## REQUIREMENT
The listing is to be transcribed in full, with its images left out.

## MATERIAL TO PROCESS
- Opening Delimiter -

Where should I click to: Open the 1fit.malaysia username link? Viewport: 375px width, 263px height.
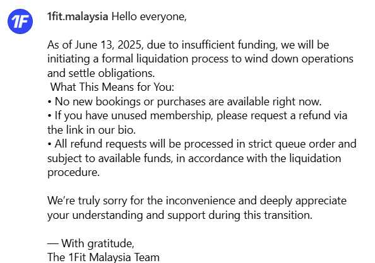coord(78,17)
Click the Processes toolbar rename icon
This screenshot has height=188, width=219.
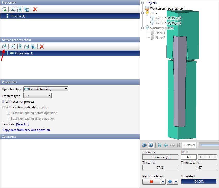pos(13,9)
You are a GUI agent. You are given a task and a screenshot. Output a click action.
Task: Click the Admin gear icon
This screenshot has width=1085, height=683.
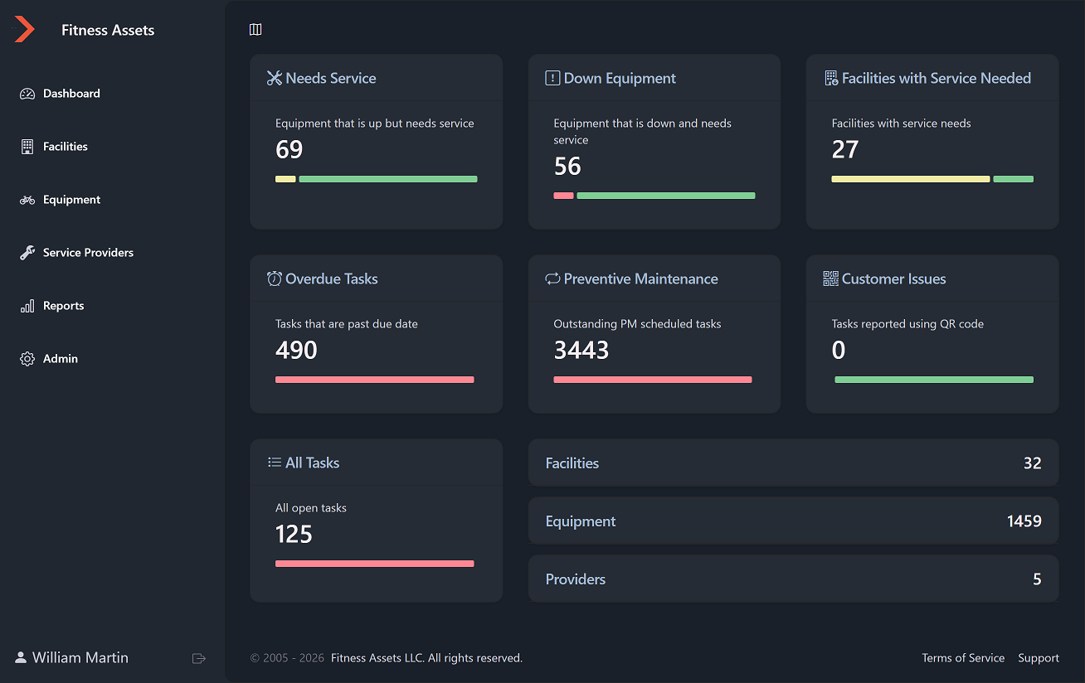click(27, 358)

- Closing Delimiter -

## TASK ANSWER
Where should I click to: Open the 1fit.malaysia username link? Viewport: 375px width, 263px height.
coord(78,17)
Click the Processes toolbar rename icon
This screenshot has height=188, width=219.
pos(13,9)
You are a GUI agent. You are given a task and a screenshot. Output a click action.
Task: Click the Admin gear icon
This screenshot has width=1085, height=683.
click(27, 358)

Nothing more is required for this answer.